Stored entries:
______

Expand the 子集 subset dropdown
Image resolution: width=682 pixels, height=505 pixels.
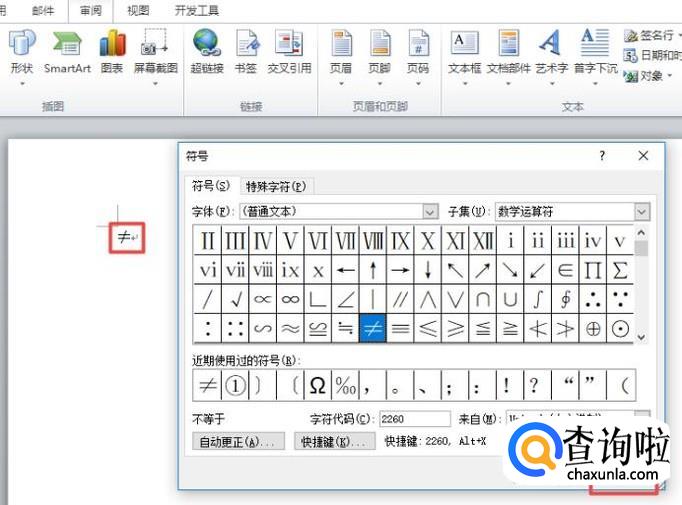[x=641, y=212]
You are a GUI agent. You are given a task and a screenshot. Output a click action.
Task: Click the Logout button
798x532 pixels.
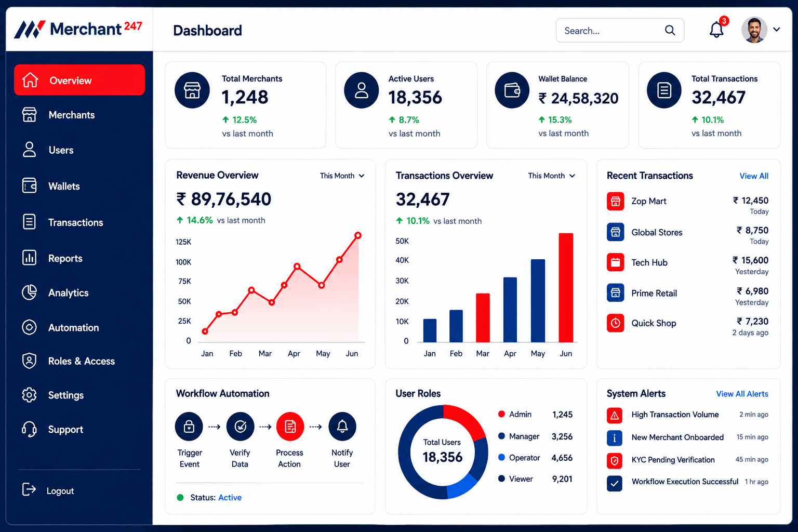click(x=48, y=490)
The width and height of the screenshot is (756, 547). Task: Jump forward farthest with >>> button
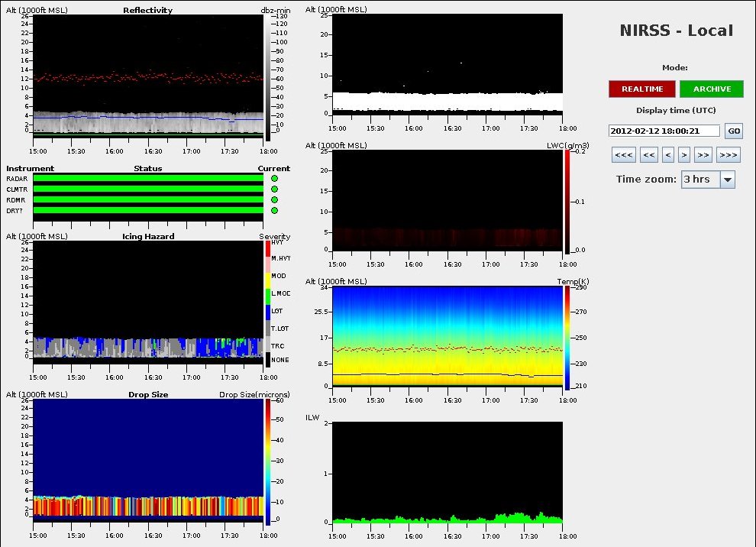click(729, 155)
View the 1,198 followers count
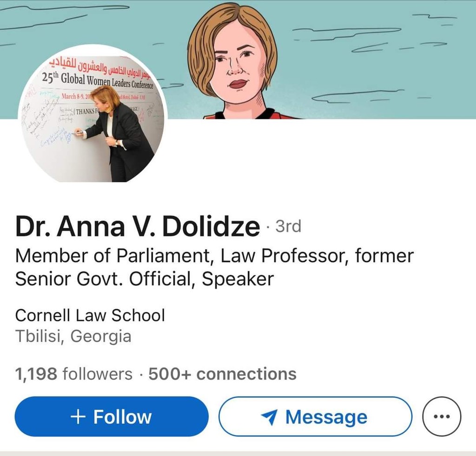Screen dimensions: 476x456 point(73,373)
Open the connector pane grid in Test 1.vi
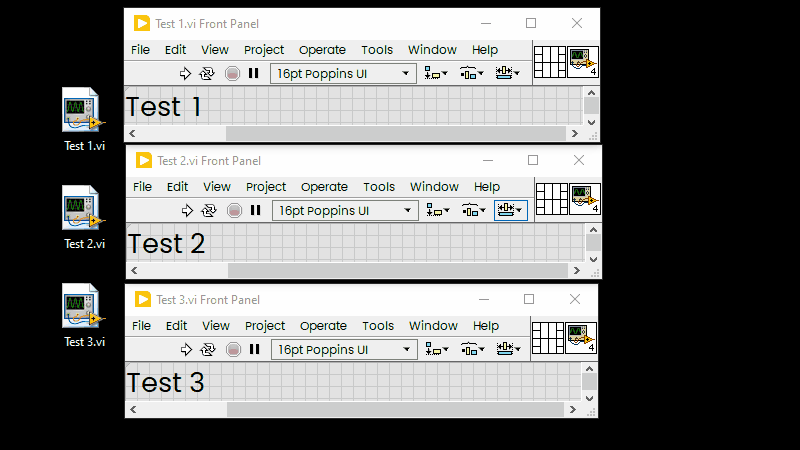This screenshot has width=800, height=450. click(549, 62)
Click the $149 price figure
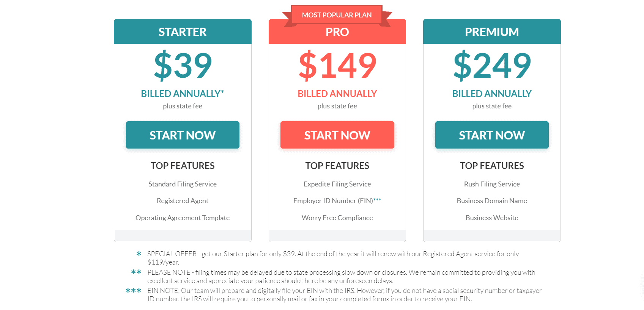Image resolution: width=644 pixels, height=310 pixels. pos(337,66)
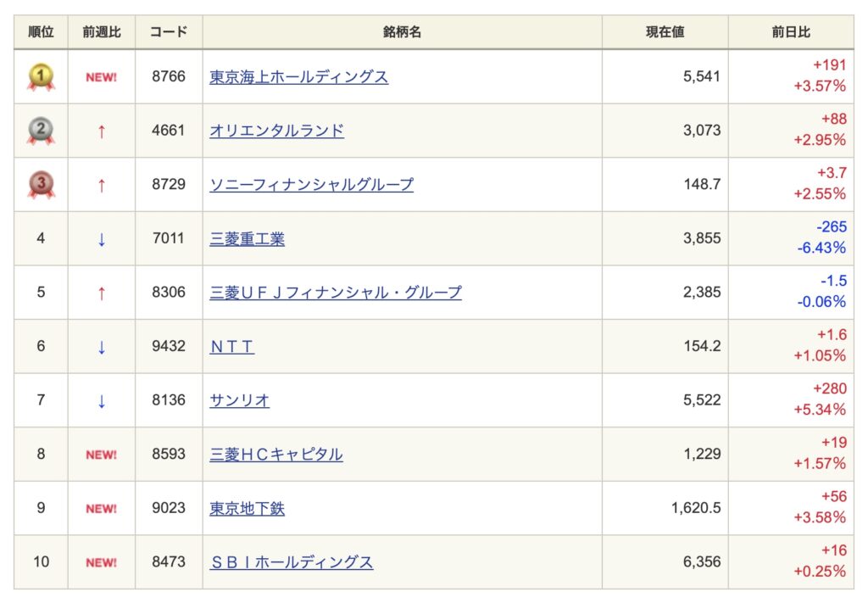
Task: Open the 三菱UFJフィナンシャル・グループ link
Action: click(x=336, y=293)
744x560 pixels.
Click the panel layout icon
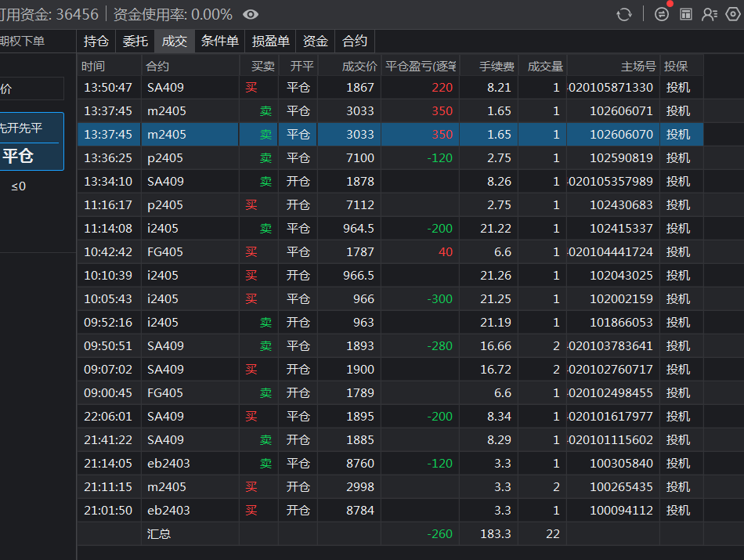click(x=685, y=14)
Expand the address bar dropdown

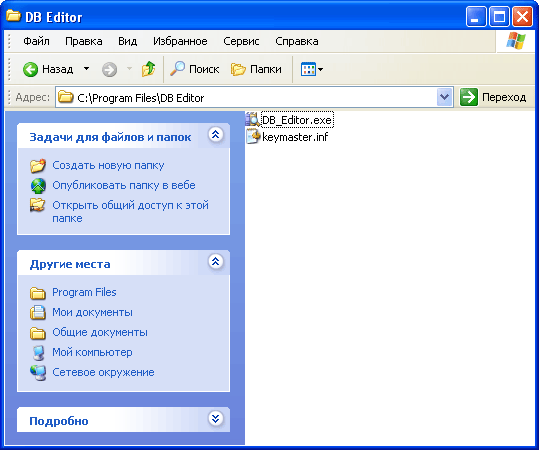click(x=444, y=97)
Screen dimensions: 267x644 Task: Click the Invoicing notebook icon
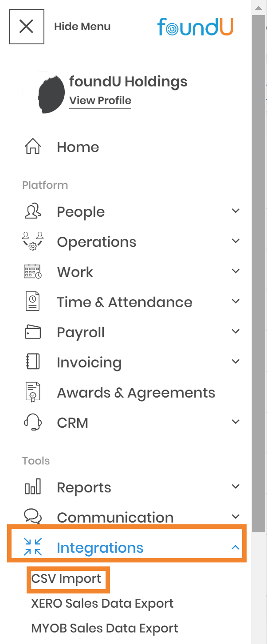tap(32, 362)
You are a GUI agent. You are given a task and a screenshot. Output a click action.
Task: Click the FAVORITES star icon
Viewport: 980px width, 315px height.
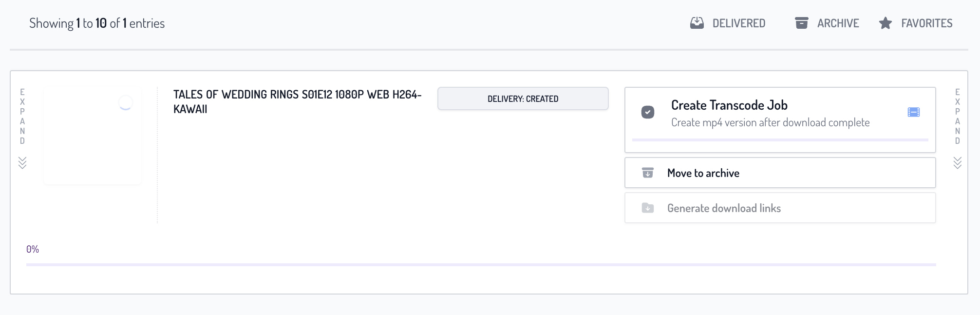point(884,22)
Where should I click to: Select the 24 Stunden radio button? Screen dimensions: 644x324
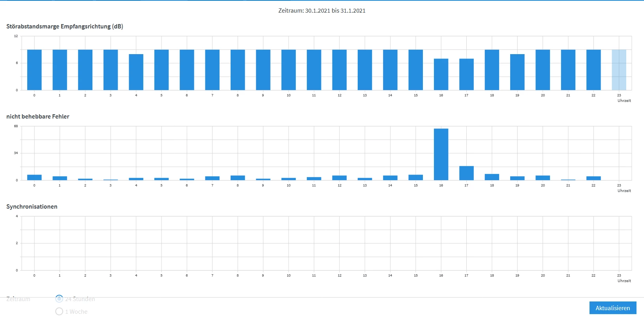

______

• ABOUT THIS EXERCISE
Pictures stay out; the records above are otherwise reproduced exactly.

• PROBLEM SOLUTION
Expand the 子集 subset dropdown
Image resolution: width=682 pixels, height=505 pixels.
[x=641, y=212]
You are a GUI agent. You are given a task and a screenshot. Output a click action.
Task: Click the Logout button
798x532 pixels.
click(x=48, y=490)
The width and height of the screenshot is (756, 547). Task: Jump forward farthest with >>> button
click(729, 155)
View the 1,198 followers count
Screen dimensions: 476x456 point(73,373)
Open the connector pane grid in Test 1.vi
This screenshot has width=800, height=450. click(549, 62)
Click the $149 price figure
Image resolution: width=644 pixels, height=310 pixels. pos(337,66)
Task: Open the 三菱UFJフィナンシャル・グループ link
Action: click(x=336, y=293)
744x560 pixels.
Click the panel layout icon
click(x=685, y=14)
Expand the address bar dropdown

click(x=444, y=97)
Screen dimensions: 267x644 Task: Click the Invoicing notebook icon
tap(32, 362)
You are a GUI agent. You are given a task and a screenshot. Output a click action.
Task: Click the FAVORITES star icon
Viewport: 980px width, 315px height.
point(884,22)
Where should I click to: Select the 24 Stunden radio button? Screen dimensions: 644x324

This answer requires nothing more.